Tag Archives: Acquisitions

Sharing articles

When I started investing, I would frequently share articles covering what other companies in the same sector as a company we’re invested in were doing. With tens of new articles emerging every day, there’s no shortage of content to share.

However, as time passed, I realized that there was little informational value in the majority of the articles I was sharing. The articles tended to fall in two categories. They were either highlighting a financing event for a competitor, or talking about a specific product development that a competitor had made.

Sharing news about financing events produced two results. First, they would highlight the size of the opportunity in the sector. However, since the entrepreneurs decided to build a company in that sector, and since we decided to back the company, we shouldn’t have any doubts about the opportunity. We wouldn’t be in the sector if we didn’t believe in the opportunity.
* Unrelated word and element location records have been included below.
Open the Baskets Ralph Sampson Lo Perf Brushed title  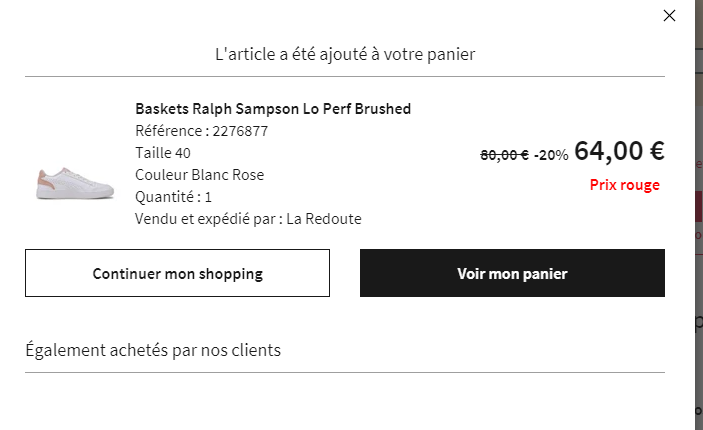click(273, 109)

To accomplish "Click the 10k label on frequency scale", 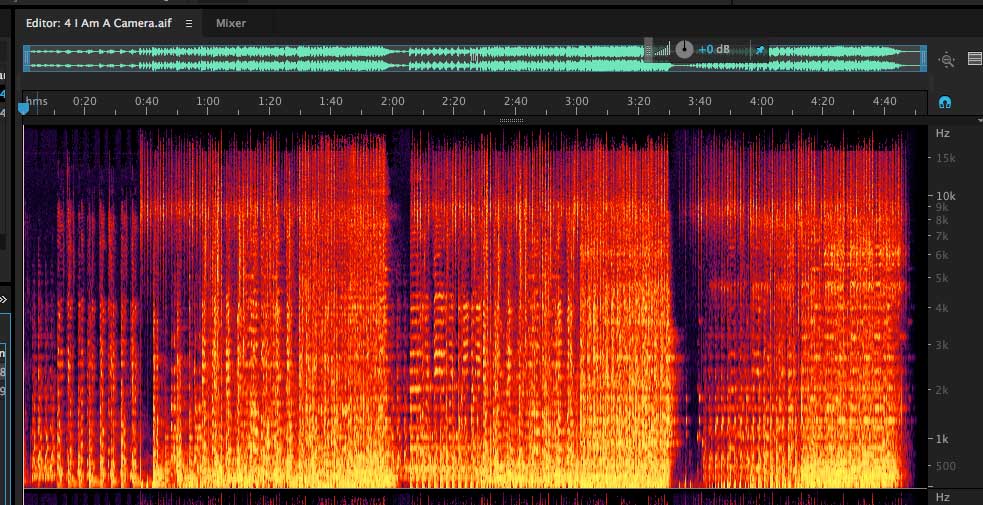I will click(945, 197).

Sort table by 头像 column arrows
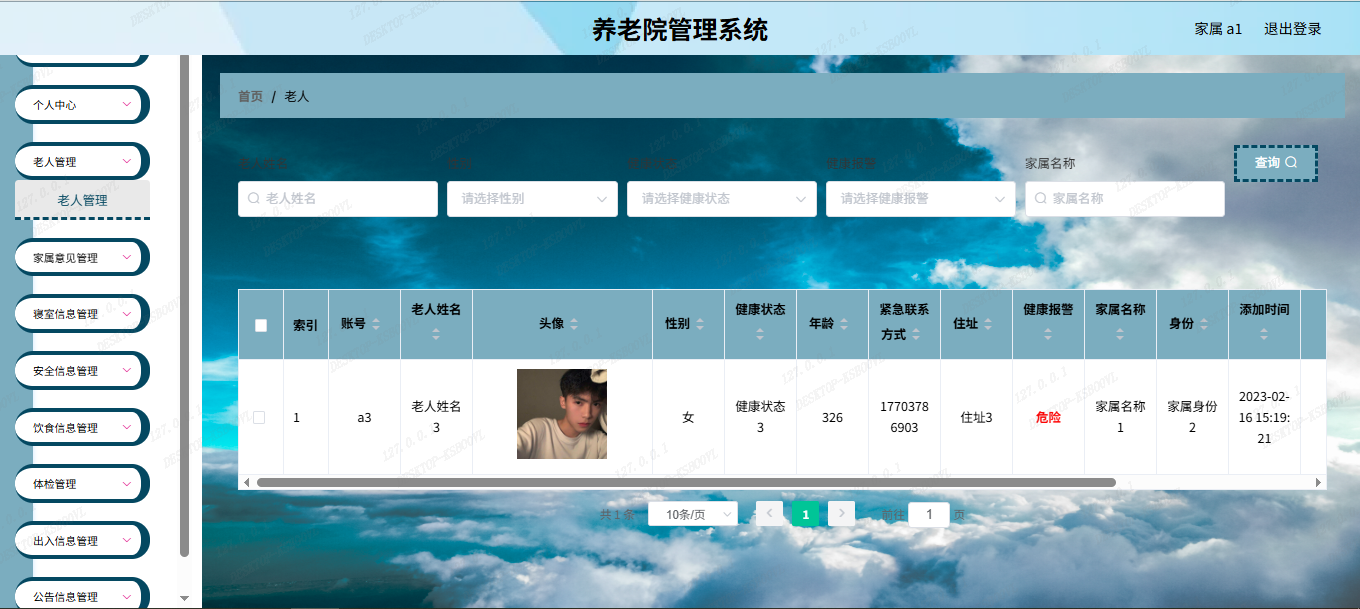click(x=574, y=324)
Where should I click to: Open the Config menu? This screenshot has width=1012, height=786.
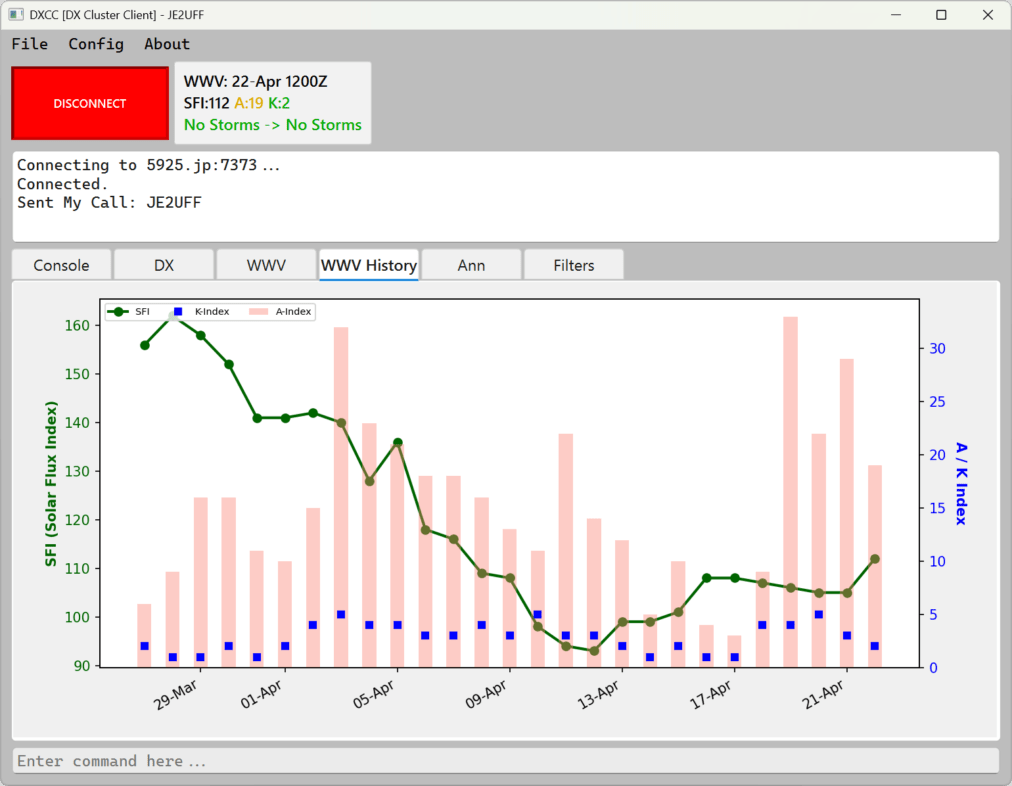[96, 44]
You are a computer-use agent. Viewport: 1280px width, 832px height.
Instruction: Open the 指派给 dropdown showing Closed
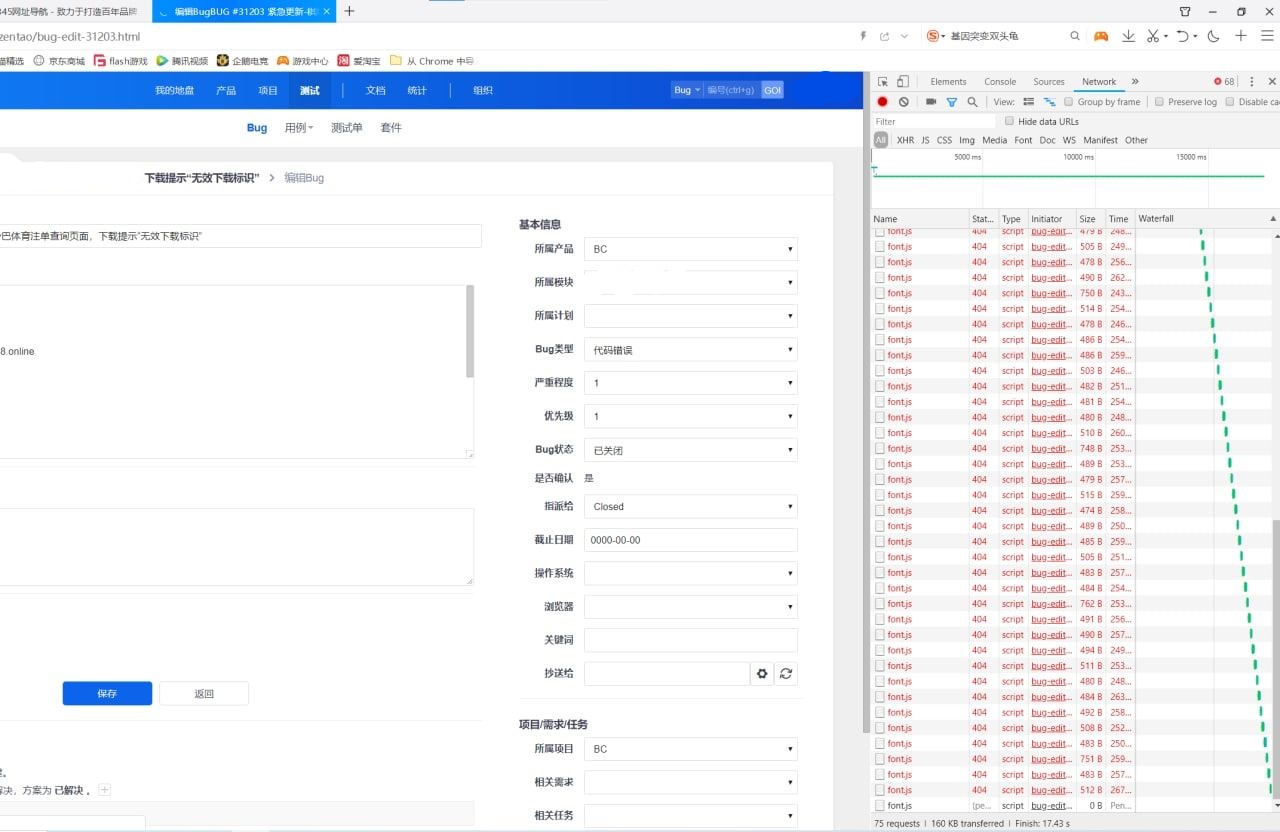click(691, 507)
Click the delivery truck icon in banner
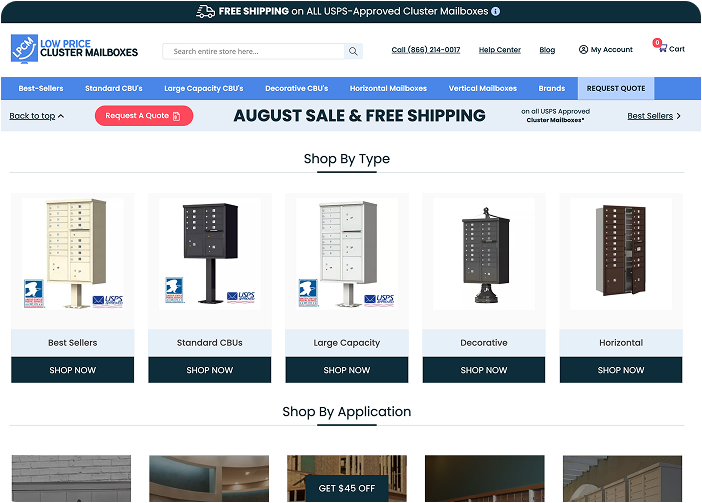 pos(205,12)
Second, they would make the founders feel like they were behind. No one publicizes the smaller financing events so the ones you read about in the press are the big ones. This makes founders question why they haven’t been able to raise as much money and this often creates unnecessary stress. How much money you raise isn’t necessarily a proxy for how successful your company is, and even when it is, founders need to focus on building their product, not worrying about how much money a competitor has raised, in order to catch up.

Sharing news about product developments also rarely serves a purpose. There are two types of product developments. The first category are the ones that a company doesn’t share in public because they represent a unique insight that they don’t want competitors to copy. These are a minority and since they’re non-obvious, you won’t read about them in the press.

The second category, which are shared in the press, are those obvious features that everyone agrees on the value of. A personalized product recommendation engine for an e-commerce site, or a signup campaign to build up interest prior to launching in a new geography, are good examples. Everyone agrees that they’re useful, but they’re also obvious. Knowing that a competitor built these features isn’t that valuable. What matters is actually building them yourself, and ensuring that they work better than those offered by competitors. A founder’s time is better spent sweating the details of the execution of these obvious product developments than reading about the obvious developments that others are making.

I’ve outlined the types of articles that I don’t think create value when an investor shares them with a founder. This doesn’t mean that there aren’t articles that contain valuable information. For example, the global market leader in your sector may have just bought a competitor in another geography, and this may be a signal that they’re looking for similar acquisition opportunities in other geographies. However, such valuable articles are the minority, not the majority.

I therefore no longer share the majority of the articles that I read about a sector with our founders operating in that sector. Only in the rare case that an article contains a non-obvious and meaningful insight is it worth sharing.

Startup acquisitions in emerging and developed startup ecosystems

There are four reasons for an acquirer to buy a startup. These are its team, product, revenue, and profits.

If your team is good enough, you might receive an acquisition offer because the acquirer wants your team to be part of their team. You don’t even need to have launched your product.

A second reason a company might want to buy you is for your product. This is one step further along than having built a team.

For a team or product acquisition to take place, two conditions are required.

First, the product that the team has the potential to build or has already built needs to be something that the acquirer can’t or would find very challenging to build in-house. This tends to happen in businesses where the value lies in the technology itself (for example software) rather than businesses that use technology to enable another behavior (for example e-commerce).

Second, the team or product need to have the potential to scale enough to pose an existential threat to the acquirer. This requires a strong startup ecosystem including deep funding and knowledge of how to scale startups.

Of the geographies we invest in, we rarely see team or product acquisitions in Turkey. This is because most Turkish startups use technology as an enabler rather than as the core value creator and the local startup ecosystem doesn’t have sufficient funding or knowledge of scaling startups for these startups to pose an existential threat to large companies. I’m using Turkey as an example because that’s where we invest, however the same is true for other emerging startup ecosystems across the world.

Team and product acquisitions do take place in developed startup ecosystems like Silicon Valley, Boston, and New York where both of these conditions exist.

The third reason for an acquirer to buy a startup is its revenue. In other words, even if a startup isn’t profitable, an acquirer may want to buy it for its customer base and path to profitability.

And the fourth reason is for its profits. This one is pretty self-explanatory.

Acquisitions made for a startup’s revenue and profits don’t require that the target be a company where technology is the core value creator. Using technology as an enabler is enough. And they also don’t require that the company have the potential to pose an existential threat to the acquirer. The company’s customers, revenue, and perhaps profits already show that this is the case.

As a result, we see acquisitions driven by revenue and profit motivations in startup ecosystems across the world.

But once a company has significant revenue and a path to profitability or is already profitable, is it still a startup? In other words, do we see startup acquisitions in emerging startup ecosystems?